▶ **EXTRACT**

+++++

9.4.7 Solution - QuickSelect (Optimal)

9.4.7.1 Walkthrough

This solution uses QuickSelect to achieve O(n) average time - the optimal solution for this problem. QuickSelect is a partition-based selection algorithm that finds the k-th largest/smallest elements without fully sorting.

Core Strategy:

Instead of sorting all unique elements by frequency, we: 1. Build frequency map: Count occurrences → O(n) 2. Create array of unique elements: Store as [value, frequency] pairs 3. Run QuickSelect: Partition array by frequency until k elements are separated 4. Return first k elements: They’re guaranteed to be the k most frequent

Key Insight: Partitioning by Frequency

QuickSelect partitions around a pivot frequency: - Left side: All elements with frequency \(\ge\) pivot frequency - Right side: All elements with frequency \(<\) pivot frequency - After partitioning at position k-1, the first k elements are the k most frequent

Visual Example for nums = [1,1,1,2,2,3,4,4,4,4], k = 2:

Step 1: Build frequency map
  counts = {1→3, 2→2, 3→1, 4→4}

Step 2: Create array of [value, frequency] pairs
  unique = [[1,3], [2,2], [3,1], [4,4]]

Step 3: QuickSelect to partition by frequency
  Pick pivot (say index 2, freq=1)
  Partition by frequency (descending):
    [[4,4], [1,3], [3,1], [2,2]]
           pivot at index 2

  k=2, pivot=2: Need elements at positions 0 and 1
  Recurse on left: [0...1]

  Pick pivot (index 0, freq=4)

+++++

▶ **TASK INSTRUCTIONS**
• A. From the QuickSelect walkthrough, write out the passage starting at "9.4.7.1 Walkthrough" and ending at "without fully sorting.".
• B. According to the QuickSelect walkthrough, what average time does this solution achieve?
• C. Write the next part of the QuickSelect walkthrough, picking up after its last line.

▶ **DATASET EXCERPT**

+++++

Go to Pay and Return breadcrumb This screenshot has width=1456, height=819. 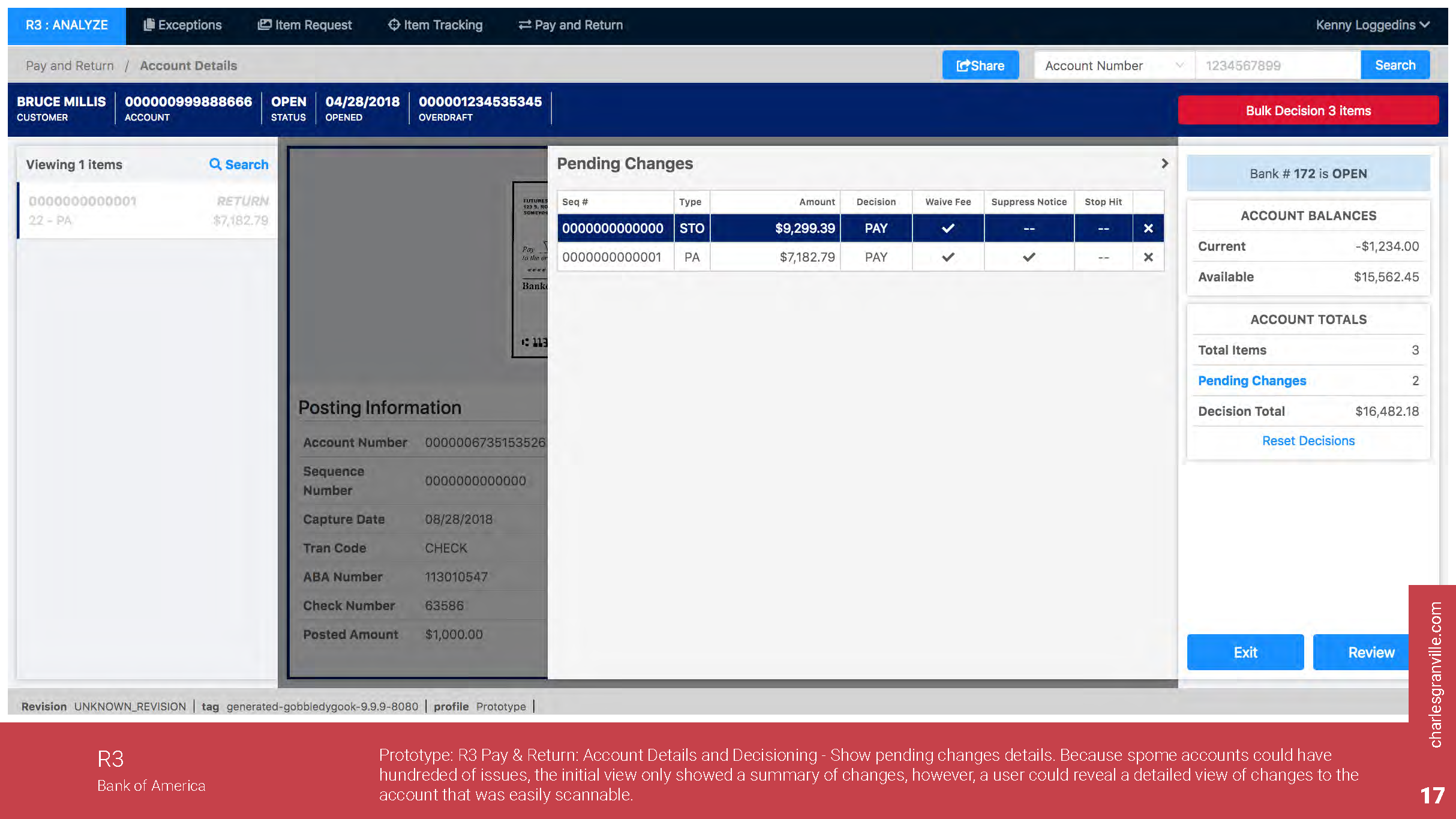pos(70,65)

+++++

▶ **THE RESULTS**
• A.
9.4.7.1 Walkthrough

This solution uses QuickSelect to achieve O(n) average time - the optimal solution for this problem. QuickSelect is a partition-based selection algorithm that finds the k-th largest/smallest elements without fully sorting.

• B. O(n) average time.

• C.
  Already partitioned: [[4,4], [1,3]]

  k=2, pivot=1: Done! First 2 elements are [4,1]

Result: [4, 1] (order doesn't matter per problem constraints)

Why QuickSelect is Optimal:

  • No unnecessary sorting: Unlike full sort O(n log n), we only partition until k elements are separated
  • Average O(n) time: Each partition reduces problem size by ~half (geometric series: n + n/2 + n/4 + … = 2n)
  • In-place: Can modify the array in place (though we create a new array for [value, freq] pairs)

9.4.7.2 Analysis

  • Time Complexity:
    • Average case: O(n) - geometric series of partition operations
      • Build frequency map: O(n)
      • Create unique array: O(m) where m = number of unique elements
      • QuickSelect: O(m) average, since we partition m unique elements
      • Total: O(n + m) = O(n) since m \(\le\) n
    • Worst case: O(n + m²) - bad pivot choices (rare with randomization)
    • Best case: O(n) - optimal pivot every time
  • Space Complexity: O(n)
    • Frequency map: O(m) where m \(\le\) n
    • Unique elements array: O(m)
    • Result array: O(k)
    • Total: O(n)

Comparison with Other Solutions:

Solution Time (Avg) Time (Worst) Space Best For
QuickSelect O(n) O(n²) O(n) Optimal average performance
Min-Heap O(n log k) O(n log k) O(n) Guaranteed performance, small k
Full Sort O(n log n) O(n log n) O(n) Code simplicity

When to Use QuickSelect: - Production code where average O(n) performance matters - Technical interviews to demonstrate advanced algorithm knowledge - Large datasets where the difference between O(n) and O(n log k) is significant

9.4.7.3 Implementation Steps

Helper Function: partition(unique, left, right) 1. Choose random pivot index in [left, right] 2. Swap pivot to end position 3. Use two-pointer technique to partition by frequency (descending): - i = write position for elements with frequency \(\ge\) pivot - j = read position scanning all elements 4. For each element from left to right-1: - If frequency \(\ge\) pivot frequency: swap to position i, increment i 5. Swap pivot back to position i (its final position) 6. Return i (pivot’s final index)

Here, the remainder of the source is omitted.